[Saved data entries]

§ §

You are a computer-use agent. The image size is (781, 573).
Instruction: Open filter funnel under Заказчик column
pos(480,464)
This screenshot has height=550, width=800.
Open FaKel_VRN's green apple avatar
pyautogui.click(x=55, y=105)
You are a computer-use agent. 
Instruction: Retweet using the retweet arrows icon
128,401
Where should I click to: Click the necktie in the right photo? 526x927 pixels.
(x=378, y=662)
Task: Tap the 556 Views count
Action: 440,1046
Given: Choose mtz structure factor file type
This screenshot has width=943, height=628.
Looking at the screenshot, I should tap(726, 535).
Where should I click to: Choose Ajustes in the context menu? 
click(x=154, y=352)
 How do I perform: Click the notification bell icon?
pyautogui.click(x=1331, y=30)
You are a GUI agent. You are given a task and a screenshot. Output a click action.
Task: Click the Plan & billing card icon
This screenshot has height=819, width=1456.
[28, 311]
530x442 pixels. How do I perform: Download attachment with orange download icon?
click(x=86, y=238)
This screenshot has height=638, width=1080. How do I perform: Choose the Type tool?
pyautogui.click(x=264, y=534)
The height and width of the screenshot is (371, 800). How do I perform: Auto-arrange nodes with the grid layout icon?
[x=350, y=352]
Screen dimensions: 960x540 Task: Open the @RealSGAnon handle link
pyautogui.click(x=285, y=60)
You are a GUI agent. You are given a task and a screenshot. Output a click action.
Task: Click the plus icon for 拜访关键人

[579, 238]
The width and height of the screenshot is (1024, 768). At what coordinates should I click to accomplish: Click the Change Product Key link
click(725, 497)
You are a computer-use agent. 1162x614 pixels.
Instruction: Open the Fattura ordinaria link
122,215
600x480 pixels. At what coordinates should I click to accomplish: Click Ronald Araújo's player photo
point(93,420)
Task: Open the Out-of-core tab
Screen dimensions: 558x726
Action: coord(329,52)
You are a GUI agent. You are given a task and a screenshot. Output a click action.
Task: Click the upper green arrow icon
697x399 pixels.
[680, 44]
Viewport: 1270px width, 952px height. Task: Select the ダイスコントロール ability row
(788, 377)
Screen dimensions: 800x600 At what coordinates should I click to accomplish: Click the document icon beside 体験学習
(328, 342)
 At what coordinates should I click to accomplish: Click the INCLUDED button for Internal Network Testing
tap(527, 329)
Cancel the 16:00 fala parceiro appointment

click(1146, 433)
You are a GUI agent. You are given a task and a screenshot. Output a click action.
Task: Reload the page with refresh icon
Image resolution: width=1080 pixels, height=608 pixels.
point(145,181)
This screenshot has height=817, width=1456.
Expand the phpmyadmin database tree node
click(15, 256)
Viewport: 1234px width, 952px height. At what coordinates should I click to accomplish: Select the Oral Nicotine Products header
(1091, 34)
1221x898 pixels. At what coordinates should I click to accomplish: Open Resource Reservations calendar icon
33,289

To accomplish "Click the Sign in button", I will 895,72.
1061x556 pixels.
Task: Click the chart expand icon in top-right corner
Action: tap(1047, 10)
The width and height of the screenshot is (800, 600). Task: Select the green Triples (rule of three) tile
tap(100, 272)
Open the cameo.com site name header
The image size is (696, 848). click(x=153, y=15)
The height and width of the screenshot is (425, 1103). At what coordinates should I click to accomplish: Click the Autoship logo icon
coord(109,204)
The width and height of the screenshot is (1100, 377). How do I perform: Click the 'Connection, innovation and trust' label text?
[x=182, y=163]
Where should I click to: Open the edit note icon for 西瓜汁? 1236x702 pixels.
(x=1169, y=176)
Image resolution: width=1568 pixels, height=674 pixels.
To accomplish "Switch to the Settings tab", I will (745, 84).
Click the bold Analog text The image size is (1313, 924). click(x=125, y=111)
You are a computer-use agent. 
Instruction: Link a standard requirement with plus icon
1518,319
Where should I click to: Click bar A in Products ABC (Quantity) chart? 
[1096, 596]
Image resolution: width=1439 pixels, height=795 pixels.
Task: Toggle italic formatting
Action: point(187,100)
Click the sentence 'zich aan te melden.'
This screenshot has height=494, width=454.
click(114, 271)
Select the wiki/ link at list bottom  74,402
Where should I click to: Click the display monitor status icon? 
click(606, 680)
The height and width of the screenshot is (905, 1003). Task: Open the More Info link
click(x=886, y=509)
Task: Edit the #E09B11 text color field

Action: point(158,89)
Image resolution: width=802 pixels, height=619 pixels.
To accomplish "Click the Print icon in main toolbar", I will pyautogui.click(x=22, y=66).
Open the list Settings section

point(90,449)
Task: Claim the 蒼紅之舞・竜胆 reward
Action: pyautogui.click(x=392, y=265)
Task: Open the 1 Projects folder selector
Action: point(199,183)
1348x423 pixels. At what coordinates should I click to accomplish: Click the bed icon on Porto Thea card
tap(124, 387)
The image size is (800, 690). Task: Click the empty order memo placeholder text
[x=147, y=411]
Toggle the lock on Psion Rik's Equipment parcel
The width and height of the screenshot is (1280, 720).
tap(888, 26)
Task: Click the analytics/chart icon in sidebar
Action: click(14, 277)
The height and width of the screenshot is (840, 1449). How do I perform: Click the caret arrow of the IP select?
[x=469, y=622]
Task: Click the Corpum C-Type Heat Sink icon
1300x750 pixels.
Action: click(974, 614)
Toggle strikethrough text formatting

§ §

Goal of the exercise – With no line skipped, copy the entries exactly as written.

Response area –
You are a computer-use agent. The image size is (781, 573).
Instruction: Open filter funnel under Заказчик column
pos(480,464)
This screenshot has height=550, width=800.
Open FaKel_VRN's green apple avatar
pyautogui.click(x=55, y=105)
You are a computer-use agent. 
Instruction: Retweet using the retweet arrows icon
128,401
Where should I click to: Click the necktie in the right photo? 526x927 pixels.
(x=378, y=662)
Task: Tap the 556 Views count
Action: 440,1046
Given: Choose mtz structure factor file type
This screenshot has width=943, height=628.
Looking at the screenshot, I should tap(726, 535).
Where should I click to: Choose Ajustes in the context menu? 
click(x=154, y=352)
 How do I perform: Click the notification bell icon?
pyautogui.click(x=1331, y=30)
You are a GUI agent. You are given a task and a screenshot. Output a click action.
Task: Click the Plan & billing card icon
This screenshot has height=819, width=1456.
[28, 311]
530x442 pixels. How do I perform: Download attachment with orange download icon?
click(x=86, y=238)
This screenshot has height=638, width=1080. How do I perform: Choose the Type tool?
pyautogui.click(x=264, y=534)
The height and width of the screenshot is (371, 800). How do I perform: Auto-arrange nodes with the grid layout icon?
[x=350, y=352]
Screen dimensions: 960x540 Task: Open the @RealSGAnon handle link
pyautogui.click(x=285, y=60)
You are a GUI agent. You are given a task and a screenshot. Output a click action.
Task: Click the plus icon for 拜访关键人

[579, 238]
The width and height of the screenshot is (1024, 768). At what coordinates should I click to accomplish: Click the Change Product Key link
click(725, 497)
You are a computer-use agent. 1162x614 pixels.
Instruction: Open the Fattura ordinaria link
122,215
600x480 pixels. At what coordinates should I click to accomplish: Click Ronald Araújo's player photo
point(93,420)
Task: Open the Out-of-core tab
Screen dimensions: 558x726
Action: coord(329,52)
You are a GUI agent. You are given a task and a screenshot. Output a click action.
Task: Click the upper green arrow icon
697x399 pixels.
[680, 44]
Viewport: 1270px width, 952px height. Task: Select the ダイスコントロール ability row
(788, 377)
Screen dimensions: 800x600 At what coordinates should I click to accomplish: Click the document icon beside 体験学習
(328, 342)
 At what coordinates should I click to accomplish: Click the INCLUDED button for Internal Network Testing
tap(527, 329)
Cancel the 16:00 fala parceiro appointment

click(1146, 433)
You are a GUI agent. You are given a task and a screenshot. Output a click action.
Task: Reload the page with refresh icon
Image resolution: width=1080 pixels, height=608 pixels.
point(145,181)
This screenshot has height=817, width=1456.
Expand the phpmyadmin database tree node
click(15, 256)
Viewport: 1234px width, 952px height. At what coordinates should I click to accomplish: Select the Oral Nicotine Products header
(1091, 34)
1221x898 pixels. At what coordinates should I click to accomplish: Open Resource Reservations calendar icon
33,289

To accomplish "Click the Sign in button", I will 895,72.
1061x556 pixels.
Task: Click the chart expand icon in top-right corner
Action: tap(1047, 10)
The width and height of the screenshot is (800, 600). Task: Select the green Triples (rule of three) tile
tap(100, 272)
Open the cameo.com site name header
The image size is (696, 848). click(x=153, y=15)
The height and width of the screenshot is (425, 1103). At what coordinates should I click to accomplish: Click the Autoship logo icon
coord(109,204)
The width and height of the screenshot is (1100, 377). How do I perform: Click the 'Connection, innovation and trust' label text?
[x=182, y=163]
Where should I click to: Open the edit note icon for 西瓜汁? 1236x702 pixels.
(x=1169, y=176)
Image resolution: width=1568 pixels, height=674 pixels.
To accomplish "Switch to the Settings tab", I will (745, 84).
Click the bold Analog text The image size is (1313, 924). click(x=125, y=111)
You are a computer-use agent. 
Instruction: Link a standard requirement with plus icon
1518,319
Where should I click to: Click bar A in Products ABC (Quantity) chart? 
[1096, 596]
Image resolution: width=1439 pixels, height=795 pixels.
Task: Toggle italic formatting
Action: point(187,100)
Click the sentence 'zich aan te melden.'
This screenshot has height=494, width=454.
click(114, 271)
Select the wiki/ link at list bottom  74,402
Where should I click to: Click the display monitor status icon? 
click(606, 680)
The height and width of the screenshot is (905, 1003). Task: Open the More Info link
click(x=886, y=509)
Task: Edit the #E09B11 text color field

Action: point(158,89)
Image resolution: width=802 pixels, height=619 pixels.
To accomplish "Click the Print icon in main toolbar", I will pyautogui.click(x=22, y=66).
Open the list Settings section

point(90,449)
Task: Claim the 蒼紅之舞・竜胆 reward
Action: pyautogui.click(x=392, y=265)
Task: Open the 1 Projects folder selector
Action: point(199,183)
1348x423 pixels. At what coordinates should I click to accomplish: Click the bed icon on Porto Thea card
tap(124, 387)
The image size is (800, 690). Task: Click the empty order memo placeholder text
[x=147, y=411]
Toggle the lock on Psion Rik's Equipment parcel
The width and height of the screenshot is (1280, 720).
tap(888, 26)
Task: Click the analytics/chart icon in sidebar
Action: click(14, 277)
The height and width of the screenshot is (840, 1449). How do I perform: Click the caret arrow of the IP select?
[x=469, y=622]
Task: Click the Corpum C-Type Heat Sink icon
1300x750 pixels.
Action: click(974, 614)
Toggle strikethrough text formatting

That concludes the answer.